## [Instructions for the task]
Reproduce the records below, replacing "Home" with "Start" and keeping everything else unchanged. Leave the pictures out.

## [Input records]
╭──

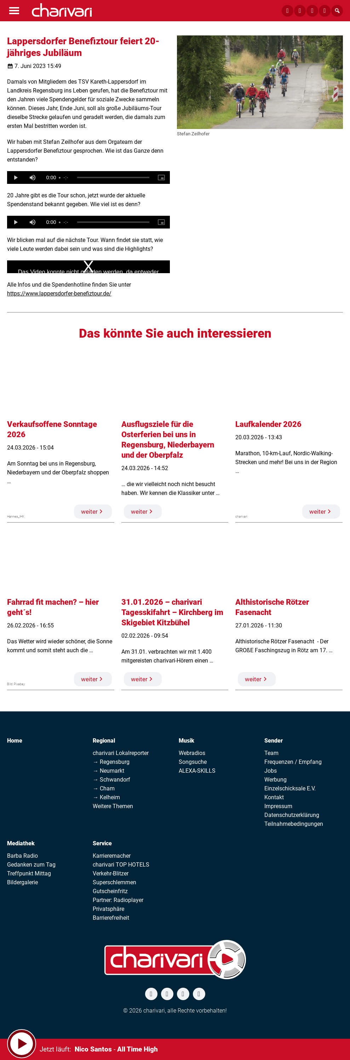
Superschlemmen (114, 882)
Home (14, 740)
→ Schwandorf (111, 779)
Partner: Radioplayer (118, 900)
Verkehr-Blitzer (110, 873)
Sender (273, 740)
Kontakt (274, 797)
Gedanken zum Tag (31, 864)
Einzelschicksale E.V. (290, 788)
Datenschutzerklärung (291, 815)
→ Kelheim (106, 797)
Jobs (270, 770)
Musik (186, 740)
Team (271, 753)
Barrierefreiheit (111, 917)
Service (102, 843)
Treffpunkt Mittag (29, 873)
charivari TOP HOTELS (121, 864)
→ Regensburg (111, 762)
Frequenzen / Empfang (293, 762)
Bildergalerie (22, 882)
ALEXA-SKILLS (197, 770)
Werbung (275, 779)
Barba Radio (22, 855)
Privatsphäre (108, 909)
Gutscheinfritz (110, 891)
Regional (104, 740)
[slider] (113, 177)
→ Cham (104, 788)
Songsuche (193, 762)
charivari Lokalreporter (121, 753)
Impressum (278, 806)
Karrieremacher (112, 855)
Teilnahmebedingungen (293, 824)
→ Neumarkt (108, 770)
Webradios (192, 753)
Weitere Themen (113, 806)
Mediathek (21, 843)
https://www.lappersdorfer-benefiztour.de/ (59, 293)
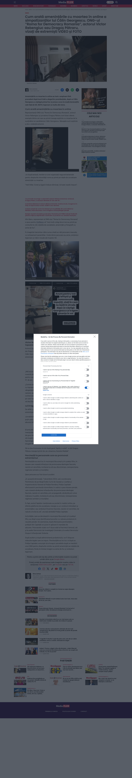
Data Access (66, 441)
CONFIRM (54, 435)
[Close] (95, 337)
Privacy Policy (75, 441)
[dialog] (66, 389)
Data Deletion (56, 441)
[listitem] (66, 366)
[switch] (87, 370)
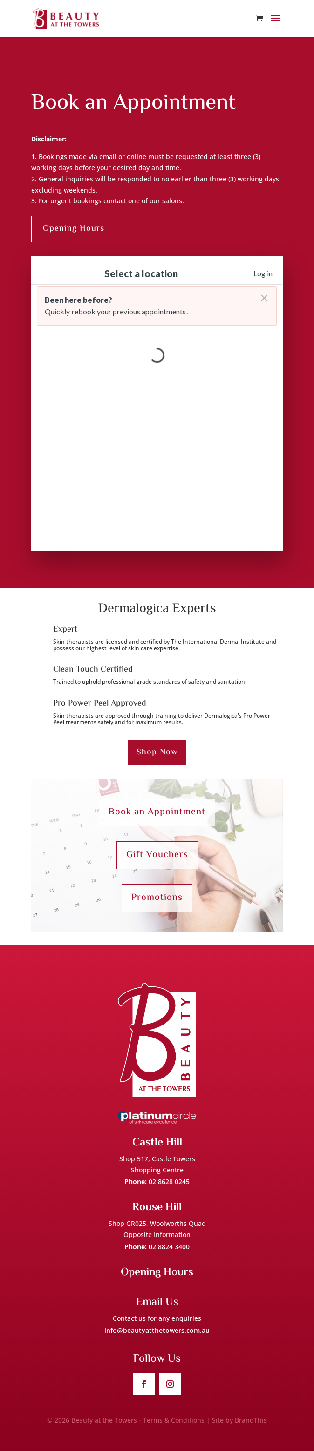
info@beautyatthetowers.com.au (157, 1330)
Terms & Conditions (174, 1420)
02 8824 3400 (169, 1246)
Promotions (157, 898)
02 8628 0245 (169, 1181)
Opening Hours (73, 228)
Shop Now (157, 752)
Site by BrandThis (239, 1420)
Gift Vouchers (157, 855)
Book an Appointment (157, 812)
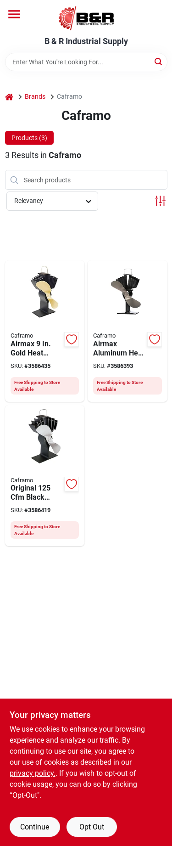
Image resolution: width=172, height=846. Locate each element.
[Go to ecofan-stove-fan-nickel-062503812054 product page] (127, 331)
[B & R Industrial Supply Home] (86, 18)
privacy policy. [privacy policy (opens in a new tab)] (32, 773)
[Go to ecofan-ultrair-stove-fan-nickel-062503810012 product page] (45, 476)
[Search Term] (86, 62)
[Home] (9, 97)
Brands (35, 96)
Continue (34, 827)
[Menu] (14, 14)
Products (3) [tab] (29, 137)
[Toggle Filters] (160, 201)
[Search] (159, 61)
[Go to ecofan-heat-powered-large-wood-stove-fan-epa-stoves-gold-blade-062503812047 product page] (45, 331)
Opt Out (91, 827)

╰──

## [Result for this exercise]
Superschlemmen (114, 882)
Start (14, 740)
→ Schwandorf (111, 779)
Partner: Radioplayer (118, 900)
Verkehr-Blitzer (110, 873)
Sender (273, 740)
Kontakt (274, 797)
Gedanken zum Tag (31, 864)
Einzelschicksale E.V. (290, 788)
Datenschutzerklärung (291, 815)
→ Kelheim (106, 797)
Jobs (270, 770)
Musik (186, 740)
Team (271, 753)
Barrierefreiheit (111, 917)
Service (102, 843)
Treffpunkt Mittag (29, 873)
charivari TOP HOTELS (121, 864)
→ Regensburg (111, 762)
Frequenzen / Empfang (293, 762)
Bildergalerie (22, 882)
ALEXA-SKILLS (197, 770)
Werbung (275, 779)
Barba Radio (22, 855)
Privatsphäre (108, 909)
Gutscheinfritz (110, 891)
Regional (104, 740)
[slider] (113, 177)
→ Cham (104, 788)
Songsuche (193, 762)
charivari Lokalreporter (121, 753)
Impressum (278, 806)
Karrieremacher (112, 855)
Teilnahmebedingungen (293, 824)
→ Neumarkt (108, 770)
Webradios (192, 753)
Weitere Themen (113, 806)
Mediathek (21, 843)
https://www.lappersdorfer-benefiztour.de/ (59, 293)
Data Access (66, 441)
CONFIRM (54, 435)
[Close] (95, 337)
Privacy Policy (75, 441)
[dialog] (66, 389)
Data Deletion (56, 441)
[listitem] (66, 366)
[switch] (87, 370)
info@beautyatthetowers.com.au (157, 1330)
Terms & Conditions (174, 1420)
02 8824 3400 (169, 1246)
Promotions (157, 898)
02 8628 0245 (169, 1181)
Opening Hours (73, 228)
Shop Now (157, 752)
Site by BrandThis (239, 1420)
Gift Vouchers (157, 855)
Book an Appointment (157, 812)
Image resolution: width=172, height=846. Locate each element.
[Go to ecofan-stove-fan-nickel-062503812054 product page] (127, 331)
[B & R Industrial Supply Start] (86, 18)
privacy policy. [privacy policy (opens in a new tab)] (32, 773)
[Go to ecofan-ultrair-stove-fan-nickel-062503810012 product page] (45, 476)
[Search Term] (86, 62)
[Start] (9, 97)
Brands (35, 96)
Continue (34, 827)
[Menu] (14, 14)
Products (3) [tab] (29, 137)
[Toggle Filters] (160, 201)
[Search] (159, 61)
[Go to ecofan-heat-powered-large-wood-stove-fan-epa-stoves-gold-blade-062503812047 product page] (45, 331)
Opt Out (91, 827)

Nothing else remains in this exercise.